John Kerry and US/global environmental politics

Stacey Sowards's picture

[This post is part of a series offered by IECA members attending COP22 in Marrakech.]

Today, Giles Dodson and I (along with 500 or so others) listened to US Secretary of State John Kerry talk about climate change at the UNFCCC.  Interestingly, we didn't know he was going to be speaking until this morning, but as soon as I saw that he would be talking, I knew I wanted to attend.  I never got to see him speak when he was running for president, so it was exciting to see him talk in person.

While many have well founded fears that a Trump presidency will pull out of the Paris agreements on climate change, John Kerry was inspiringly optimistic.  At one point, he said that he did not believe that actions already put in place would be able to be reversed.  He talked about the importance of the private sector and the many actions already being implemented to address climate change mitigation and adaptation.  He noted that while government leadership is important, actions taken around the world by businesses, communities, and many other actors are essential to dealing with climate change, particularly at the local level.

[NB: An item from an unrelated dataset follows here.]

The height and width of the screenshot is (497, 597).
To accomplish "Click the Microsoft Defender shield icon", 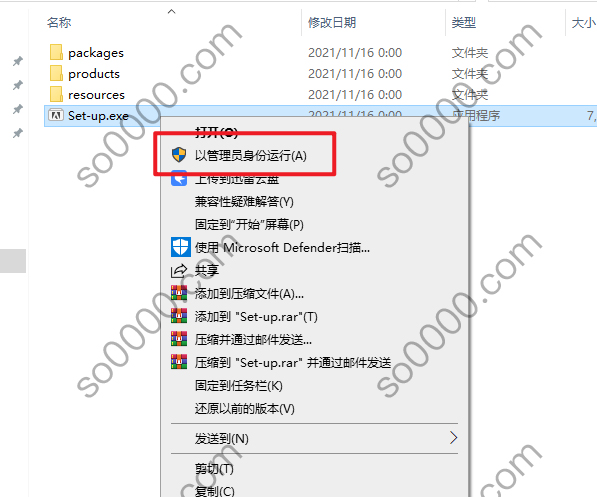I will tap(180, 247).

Kerry's speech was a powerful reminder that there are so many parties in the world who can and will take action on climate change.  I found his optimism and hopefulness a brief respite in the many negative and fearful assessments of what a Trump presidency might do in terms of environmental issues that affect people not just in the United States, but all around the world.  While those fears are well founded, it was nice to hear a positive message and to be reminded of all the good climate change activists are doing.  There are many people who care passionately and will continue to move forward in positive ways.  I know many of these people, from IECA, from local and international NGOs, from my students, from my university, from other universities.  It's important to remember that there is a lot of good in the world; the courage to act and to hope is an important part of what we do.